#### Task to complete
Down to the last character, repeat the entries beneath this task.

#### Entries provided
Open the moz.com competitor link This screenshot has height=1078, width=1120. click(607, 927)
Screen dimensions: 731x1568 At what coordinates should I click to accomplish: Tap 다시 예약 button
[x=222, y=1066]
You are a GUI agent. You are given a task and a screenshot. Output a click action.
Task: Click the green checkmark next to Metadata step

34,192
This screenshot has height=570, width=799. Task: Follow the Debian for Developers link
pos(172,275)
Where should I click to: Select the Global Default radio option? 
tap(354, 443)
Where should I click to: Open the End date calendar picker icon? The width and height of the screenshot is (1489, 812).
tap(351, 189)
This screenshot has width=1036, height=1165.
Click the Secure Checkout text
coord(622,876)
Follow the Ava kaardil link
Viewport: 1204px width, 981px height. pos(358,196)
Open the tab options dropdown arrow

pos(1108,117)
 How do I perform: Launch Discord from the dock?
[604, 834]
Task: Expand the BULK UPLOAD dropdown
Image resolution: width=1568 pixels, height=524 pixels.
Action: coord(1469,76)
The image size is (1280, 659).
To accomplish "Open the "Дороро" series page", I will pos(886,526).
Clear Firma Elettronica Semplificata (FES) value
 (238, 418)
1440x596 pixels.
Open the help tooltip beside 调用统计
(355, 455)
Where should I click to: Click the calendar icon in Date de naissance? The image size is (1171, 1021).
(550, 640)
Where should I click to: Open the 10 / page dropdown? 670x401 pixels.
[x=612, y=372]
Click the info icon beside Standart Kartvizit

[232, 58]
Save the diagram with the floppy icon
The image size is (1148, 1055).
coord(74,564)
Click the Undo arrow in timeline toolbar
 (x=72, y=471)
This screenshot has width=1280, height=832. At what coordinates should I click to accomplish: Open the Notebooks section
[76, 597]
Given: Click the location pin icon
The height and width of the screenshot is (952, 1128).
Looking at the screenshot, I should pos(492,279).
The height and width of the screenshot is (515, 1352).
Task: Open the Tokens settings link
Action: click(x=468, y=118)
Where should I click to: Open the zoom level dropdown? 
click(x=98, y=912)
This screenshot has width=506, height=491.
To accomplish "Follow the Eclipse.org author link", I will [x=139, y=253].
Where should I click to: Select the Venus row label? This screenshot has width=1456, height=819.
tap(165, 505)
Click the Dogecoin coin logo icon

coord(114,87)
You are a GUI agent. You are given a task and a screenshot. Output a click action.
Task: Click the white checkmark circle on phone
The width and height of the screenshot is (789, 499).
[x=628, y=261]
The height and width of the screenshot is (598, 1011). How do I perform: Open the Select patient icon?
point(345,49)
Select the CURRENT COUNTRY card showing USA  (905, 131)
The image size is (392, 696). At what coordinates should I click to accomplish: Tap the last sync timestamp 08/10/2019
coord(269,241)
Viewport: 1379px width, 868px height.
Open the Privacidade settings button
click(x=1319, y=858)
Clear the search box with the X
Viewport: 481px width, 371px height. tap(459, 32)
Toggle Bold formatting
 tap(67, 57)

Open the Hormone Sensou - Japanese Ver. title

#### The answer
Open the moz.com competitor link This screenshot has height=1078, width=1120. click(607, 927)
Screen dimensions: 731x1568 At what coordinates should I click to accomplish: Tap 다시 예약 button
[x=222, y=1066]
You are a GUI agent. You are given a task and a screenshot. Output a click action.
Task: Click the green checkmark next to Metadata step

34,192
This screenshot has height=570, width=799. Task: Follow the Debian for Developers link
pos(172,275)
Where should I click to: Select the Global Default radio option? 
tap(354, 443)
Where should I click to: Open the End date calendar picker icon? The width and height of the screenshot is (1489, 812).
tap(351, 189)
This screenshot has width=1036, height=1165.
Click the Secure Checkout text
coord(622,876)
Follow the Ava kaardil link
Viewport: 1204px width, 981px height. pos(358,196)
Open the tab options dropdown arrow

pos(1108,117)
 How do I perform: Launch Discord from the dock?
[604, 834]
Task: Expand the BULK UPLOAD dropdown
Image resolution: width=1568 pixels, height=524 pixels.
Action: coord(1469,76)
The image size is (1280, 659).
To accomplish "Open the "Дороро" series page", I will pos(886,526).
Clear Firma Elettronica Semplificata (FES) value
 (238, 418)
1440x596 pixels.
Open the help tooltip beside 调用统计
(355, 455)
Where should I click to: Click the calendar icon in Date de naissance? The image size is (1171, 1021).
(550, 640)
Where should I click to: Open the 10 / page dropdown? 670x401 pixels.
[x=612, y=372]
Click the info icon beside Standart Kartvizit

[232, 58]
Save the diagram with the floppy icon
The image size is (1148, 1055).
coord(74,564)
Click the Undo arrow in timeline toolbar
 (x=72, y=471)
This screenshot has width=1280, height=832. At what coordinates should I click to accomplish: Open the Notebooks section
[76, 597]
Given: Click the location pin icon
The height and width of the screenshot is (952, 1128).
Looking at the screenshot, I should pos(492,279).
The height and width of the screenshot is (515, 1352).
Task: Open the Tokens settings link
Action: click(x=468, y=118)
Where should I click to: Open the zoom level dropdown? 
click(x=98, y=912)
This screenshot has width=506, height=491.
To accomplish "Follow the Eclipse.org author link", I will [x=139, y=253].
Where should I click to: Select the Venus row label? This screenshot has width=1456, height=819.
tap(165, 505)
Click the Dogecoin coin logo icon

coord(114,87)
You are a GUI agent. You are given a task and a screenshot. Output a click action.
Task: Click the white checkmark circle on phone
The width and height of the screenshot is (789, 499).
[x=628, y=261]
The height and width of the screenshot is (598, 1011). How do I perform: Open the Select patient icon?
point(345,49)
Select the CURRENT COUNTRY card showing USA  (905, 131)
The image size is (392, 696). At what coordinates should I click to accomplish: Tap the last sync timestamp 08/10/2019
coord(269,241)
Viewport: 1379px width, 868px height.
Open the Privacidade settings button
click(x=1319, y=858)
Clear the search box with the X
Viewport: 481px width, 371px height. tap(459, 32)
Toggle Bold formatting
 tap(67, 57)

Open the Hormone Sensou - Japanese Ver. title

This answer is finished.